* **Activity**:
The output consists only of the lines from the one with "Given: Open ADC view for device 201.201.201.1" through the end of the records, each printed exactly, and contains no pictures.

*** Input data Section Begins ***

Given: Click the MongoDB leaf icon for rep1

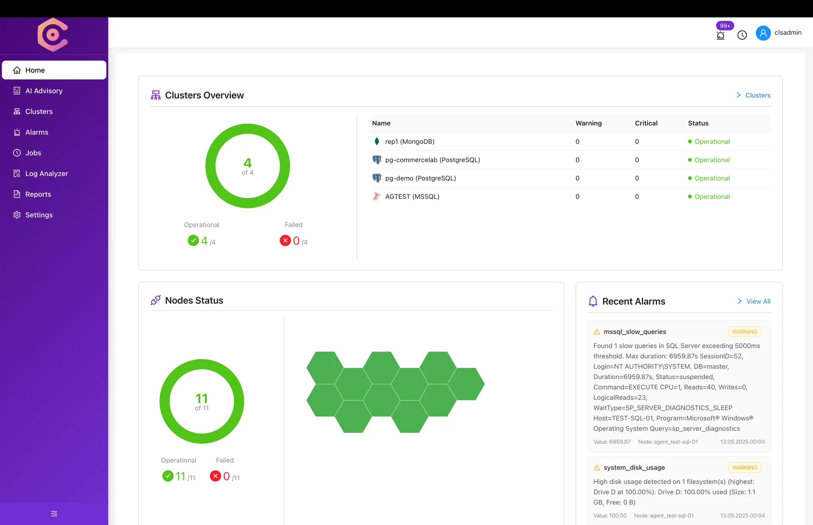Looking at the screenshot, I should (376, 141).
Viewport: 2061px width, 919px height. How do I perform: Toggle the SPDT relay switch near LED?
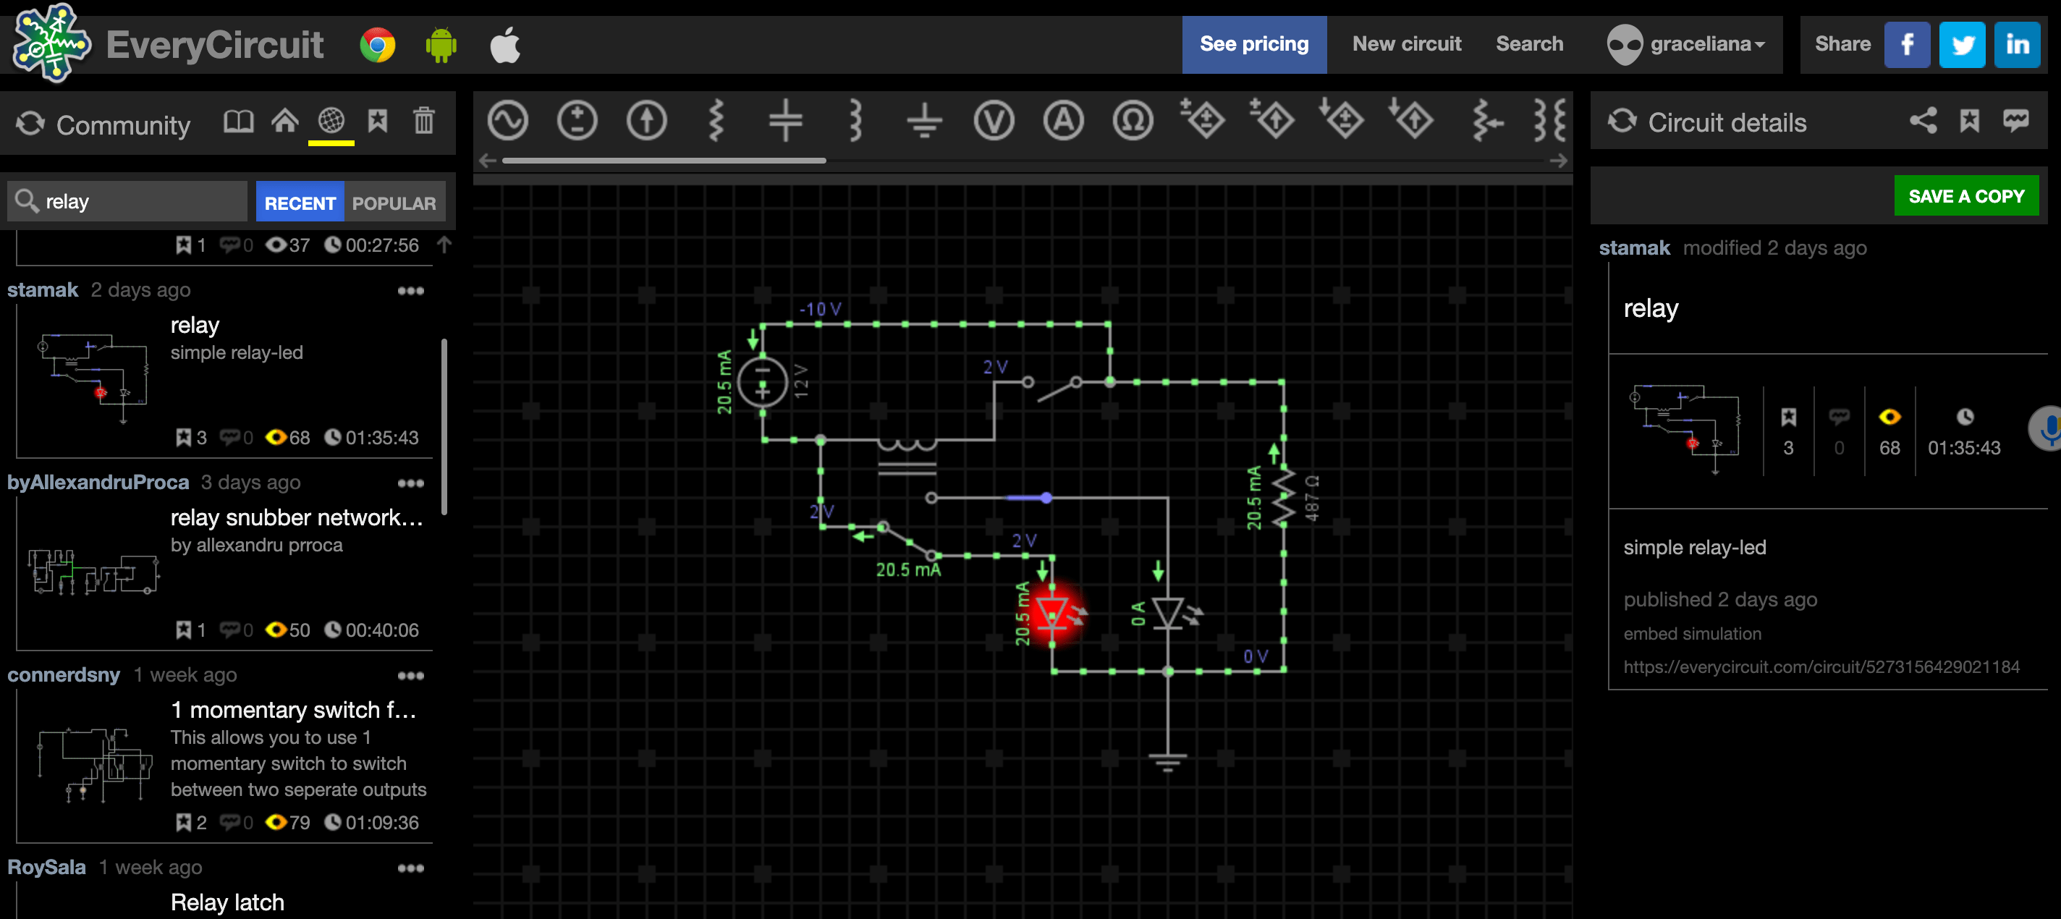click(x=907, y=541)
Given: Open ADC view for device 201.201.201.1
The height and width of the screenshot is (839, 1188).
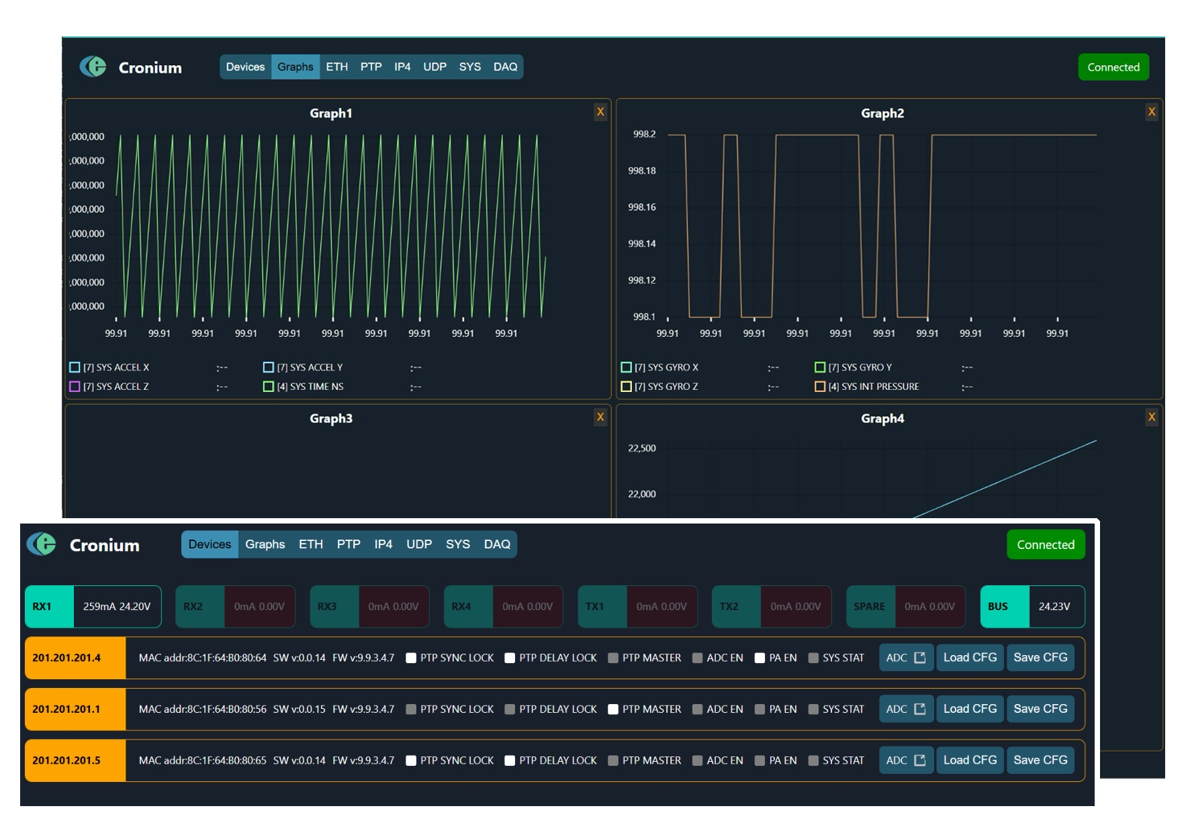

*** Input data Section Ends ***

* **Reply**:
Given: Open ADC view for device 201.201.201.1
The height and width of the screenshot is (839, 1188).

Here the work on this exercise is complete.